"Mudah sekali menguji kadar kepentingan parpol di DPR dengan RUU Pemilu yang kini mereka bahas. Gunakan saja undang-undang pemilu sebelumnya," kata Margarito Khamis, saat jadi pembicara dialog terbuka, bertema "Akal-akalan Undang-Undang Pemilu", di Jakarta, Senin (12/3).
Kalau menyimak dari keseluruhan pasal-pasal yang ada dalam RUU Pemilu, lanjut dosen Fakultas Hukum Universitas Khairun Ternate itu, muncul sebuah pertanyaan besar yakni dimana reseaning konstitusinya kalau UU yang mereka bikin itu main potong-potong.
"Dalam membahas RUU Pemilu, Parpol yang kini ada di DPR itu bisanya hanya main potong. Reseaning konstitusinya entah dimana," tegas Margarito Khamis.
Bahwa suatu parpol untuk bisa lolos ke DPR harus ada syarat-syarat, kita setuju. Tapi syarat-syarat itu harus berdasarkan konstitusi dasar.

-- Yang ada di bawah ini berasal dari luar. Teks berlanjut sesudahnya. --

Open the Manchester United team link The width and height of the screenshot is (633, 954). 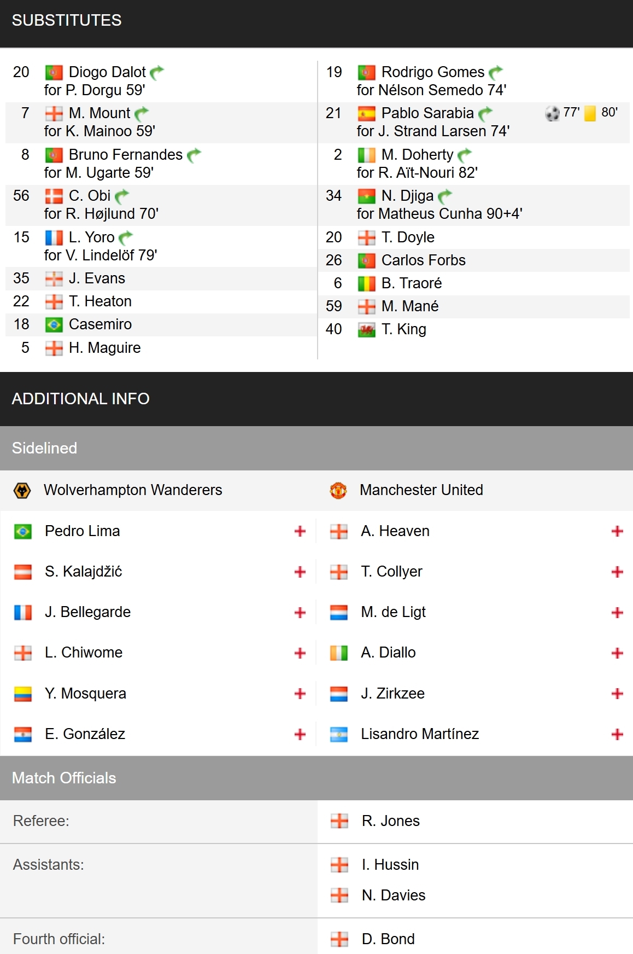coord(421,490)
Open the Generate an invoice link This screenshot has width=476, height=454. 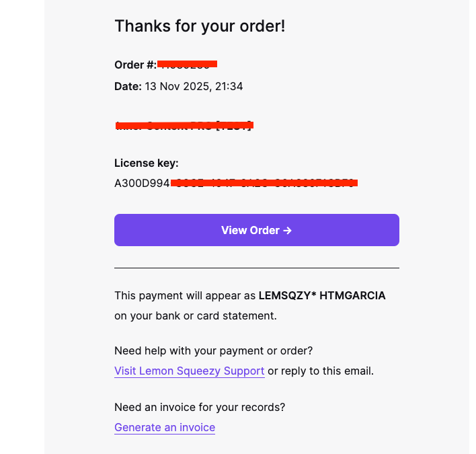click(165, 428)
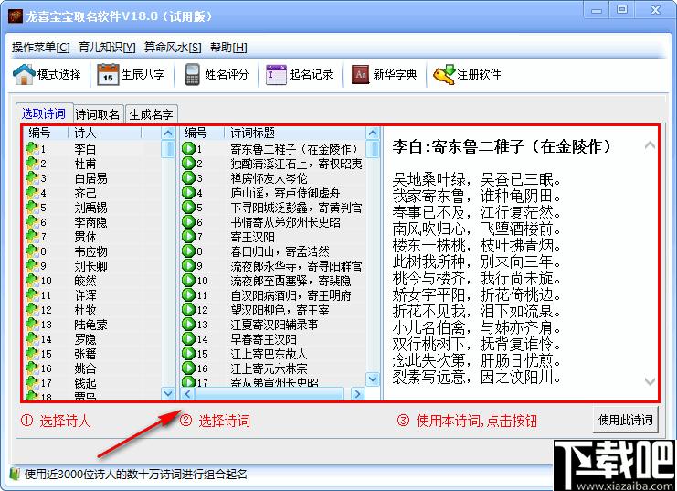Switch to the 生成名字 tab

click(x=151, y=115)
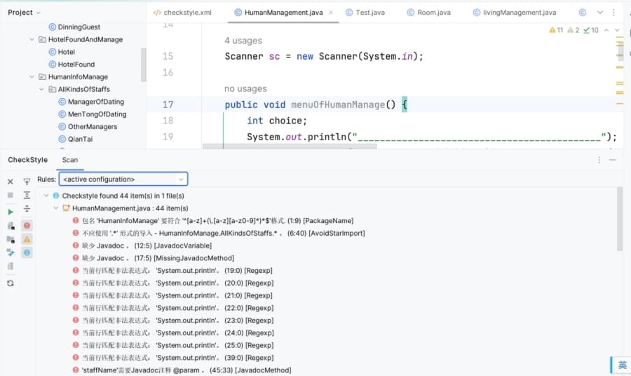The image size is (631, 376).
Task: Hide the CheckStyle tool window with minimize icon
Action: point(613,160)
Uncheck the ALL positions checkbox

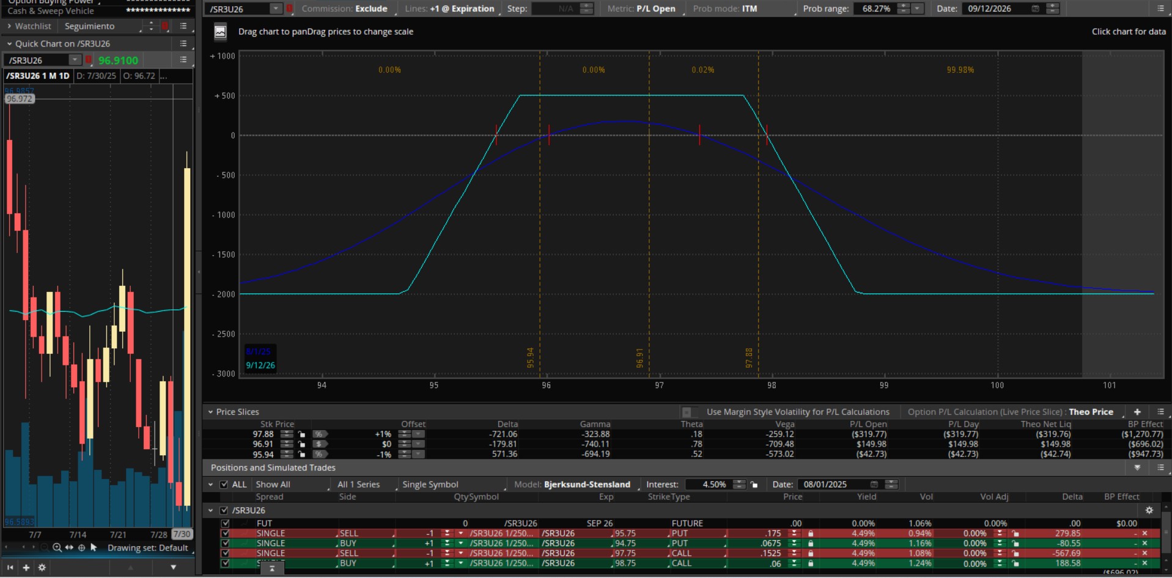(224, 485)
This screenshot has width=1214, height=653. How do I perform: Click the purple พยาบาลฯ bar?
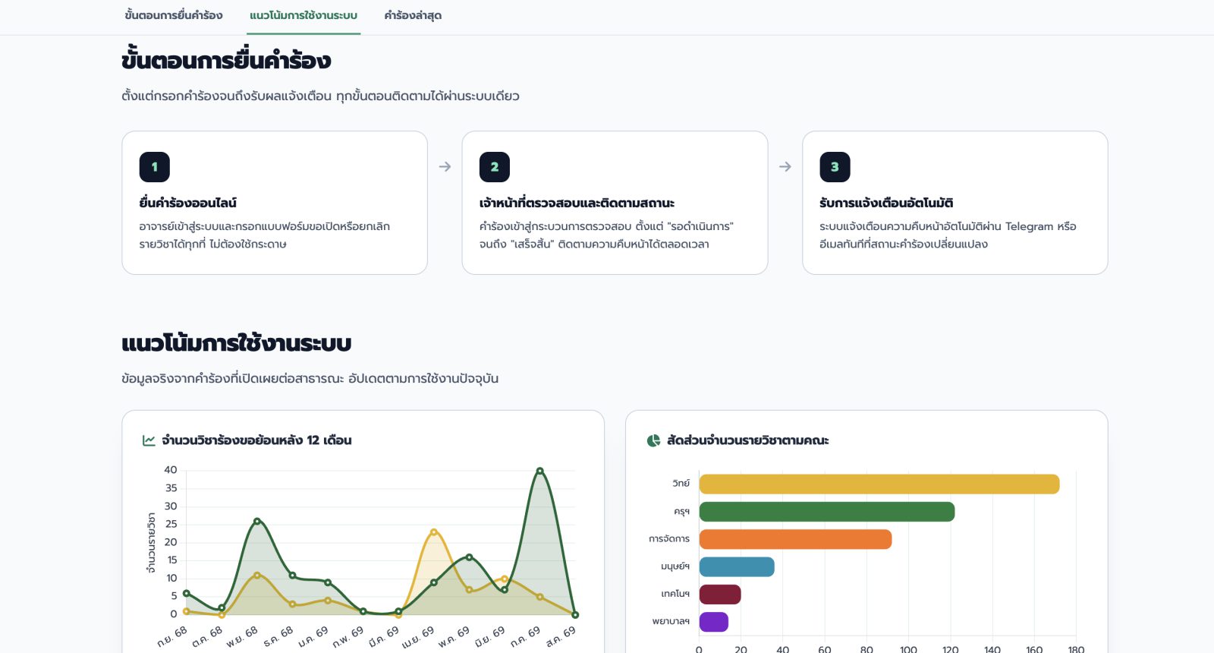click(x=714, y=622)
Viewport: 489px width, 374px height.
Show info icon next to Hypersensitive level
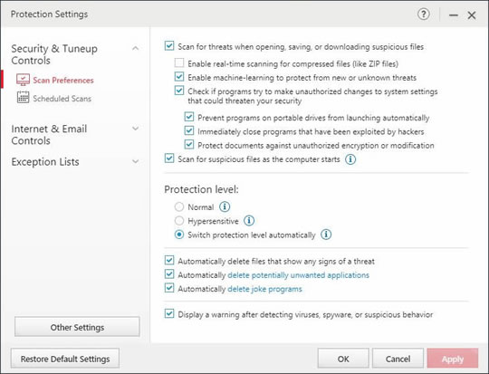(249, 221)
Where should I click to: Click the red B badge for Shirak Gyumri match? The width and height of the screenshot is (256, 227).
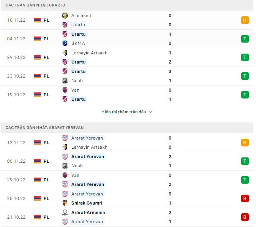tap(245, 198)
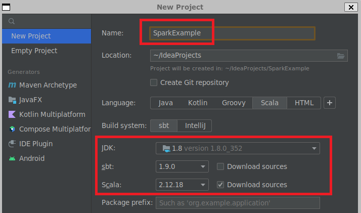Add another language with the plus button

[330, 103]
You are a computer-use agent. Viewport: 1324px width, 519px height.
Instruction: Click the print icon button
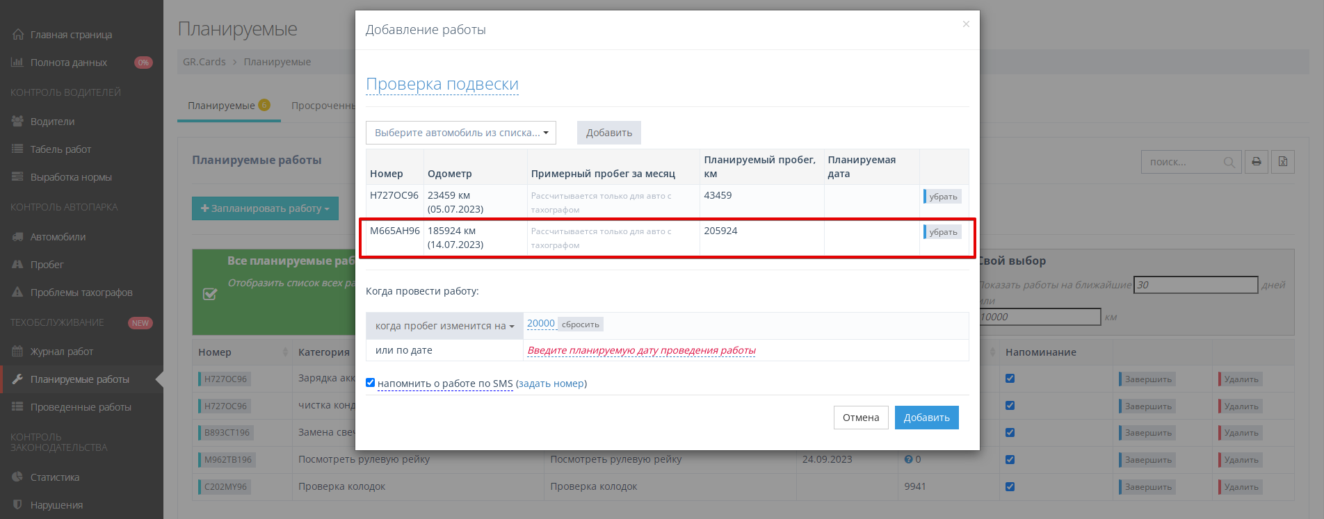pyautogui.click(x=1256, y=162)
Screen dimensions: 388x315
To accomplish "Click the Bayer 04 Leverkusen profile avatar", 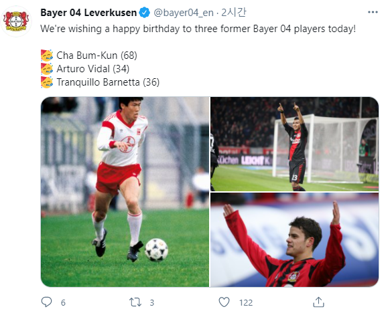I will coord(16,21).
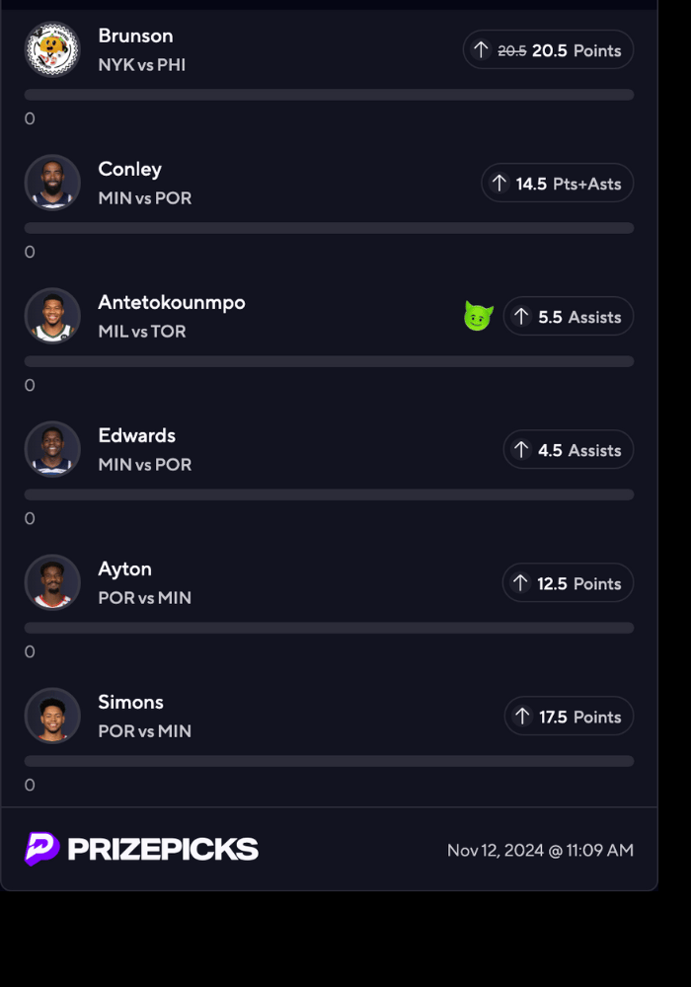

"Semangat ini yang tidak ada. Yang mereka bangun adalah semangat suka-suka. Kalau begini caranya maka yang terjadi adalah Konstitusional Diktatorship. Sementara Pemilu yang baik harus menganut paham kesetaraan di muka hukum," tegas Margarito.
Demikian juga halnya bagi parpol yang tidak lolos ke DPR dalam Pemilu 2009 lalu yang diharuskan untuk mengikuti verifikasi. Menurut Margarito itu mendorong ketidak-pastian hukum.
Karena begitu banyak potensi masalah yang kini dikandung oleh RUU Pemilu, Margarito mengajak agar semua potensi di luar DPR memberikan pencerahan kepada wakil rakyatnya.
"Mari kita bersama-sama di luar DPR mengajak teman-teman yang pintar di DPR untuk berpikir terhadap kepentingan politik bangsa dan jauh kepentingan politik partai masing-masing," tegasnya. (fas/jpnn)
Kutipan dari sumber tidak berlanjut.